Rural-urban unity needed for education
From the Anchorage Daily News | By: Sens. Hollis French and Lyman Hoffman
Education funding is one of the Legislature’s familiar battlegrounds. Contributing to this annual clash is the thorny question of how to achieve fairness between rural schools and urban schools. The debate can take many shapes.
For example, the Legislature has grappled for years with how to capture, in a precise number, the reality that it costs more to equip and staff a school in Akutan than it does in Wasilla. Since millions of dollars of education funds hinge on the numerical factor applied to each community, reaching a lasting agreement has been difficult.
Another example: This year the Senate debated and passed, by the slimmest of margins, a flat-rate rural head tax, touted by its proponents as a fair method for rural residents to contribute to educating their children.
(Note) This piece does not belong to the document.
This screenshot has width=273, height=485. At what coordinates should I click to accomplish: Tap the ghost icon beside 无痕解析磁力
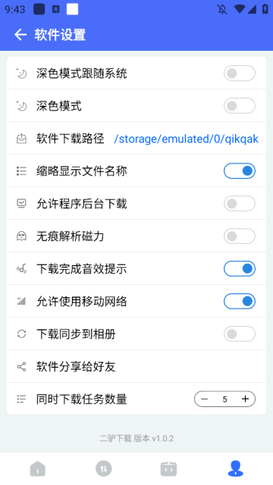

We voted no because we saw the measure as poorly crafted and regressive.
When these policy issues spill into the public arena, the debate is often skewed by misconceptions. It is not uncommon to hear urban residents disparagingly allude to rural schools as miniature palaces dotting the tundra, complete with swimming pools and shiny new computers.
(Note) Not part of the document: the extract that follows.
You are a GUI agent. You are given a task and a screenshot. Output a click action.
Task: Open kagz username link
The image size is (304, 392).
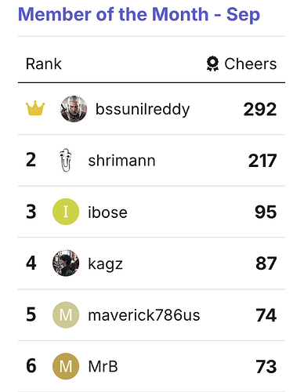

Predictably, the truth is more complex. Swimming pools in schools? There are exactly two public swimming pools in all of Senate District S, a land mass the size of Minnesota. One is in the Naknek school and the other is not a school pool; rather, it belongs to the city of Unalaska.
Fancy extras such as high-tech labs and recreation equipment are often the last things on the minds of district officials in rural Alaska, where priorities include renovating half-century-old school buildings and installing basic safety equipment such as sprinkler systems. That’s right. The Dillingham school lacks fire sprinklers, a situation any parent would find unacceptable.
Moreover, of the 25 most pressing capital improvement projects for schools statewide, nearly half are in Senate S alone.
Overcrowding adds to the strain on old facilities. Many schools in the area have reached or exceeded 150 percent capacity. Teacher turnover rates in rural Alaska are a constant concern. The education challenges in rural Alaska are immense.
Urban Alaska faces its own set of challenges. Take a walk down the halls of Anchorage’s first high school, West High, and you will quickly conclude the upgrade being planned for that campus is long overdue. Portable classrooms crowd the lawns at many Anchorage schools, and class sizes remain high, especially in K-six. In fact, in the Anchorage School District, the percentage of overcrowded first-grade classrooms has more than doubled in the past six years.
Add to a crowded classroom an ever-growing student base that encompasses many diverse cultures, and where 95 languages are spoken, and you begin to see the scope of the problem.
For these reasons and more, we will not support the governor’s proposed education funding request, which only provides for inflation and increased retirement costs.
Rural and urban senators in the Democratic caucus are looking at concrete, proven methods to improve Alaska’s education system. We believe every student, from Napaskiak to Northern Lights Boulevard, deserves an up-to-date textbook and a classroom in good repair. Every youth should have the option for pre-K education that allows them to jump-start their reading, math and social skills.
In rural Alaska, as in Anchorage, education and vocational training are essential steps in preparing our youths to fill the good jobs that already exist here — jobs as teachers, nurses and law enforcement officers.
Together, we represent one of the largest senate districts and one of the smallest, one of the most rural areas of the state and one of the most urban. While some would emphasize the differences between the two, we prefer to see Bush Alaskans and city Alaskans united in a quest for an education system that ranks among the best in the nation. Education is the key to a unified and successful Alaska.
Sen. Hollis French represents District M, which includes the Anchorage neighborhoods of Turnagain and Spenard. Sen. Lyman Hoffman represents District S, which covers Bethel, the Alaska Peninsula and Aleutian Chain.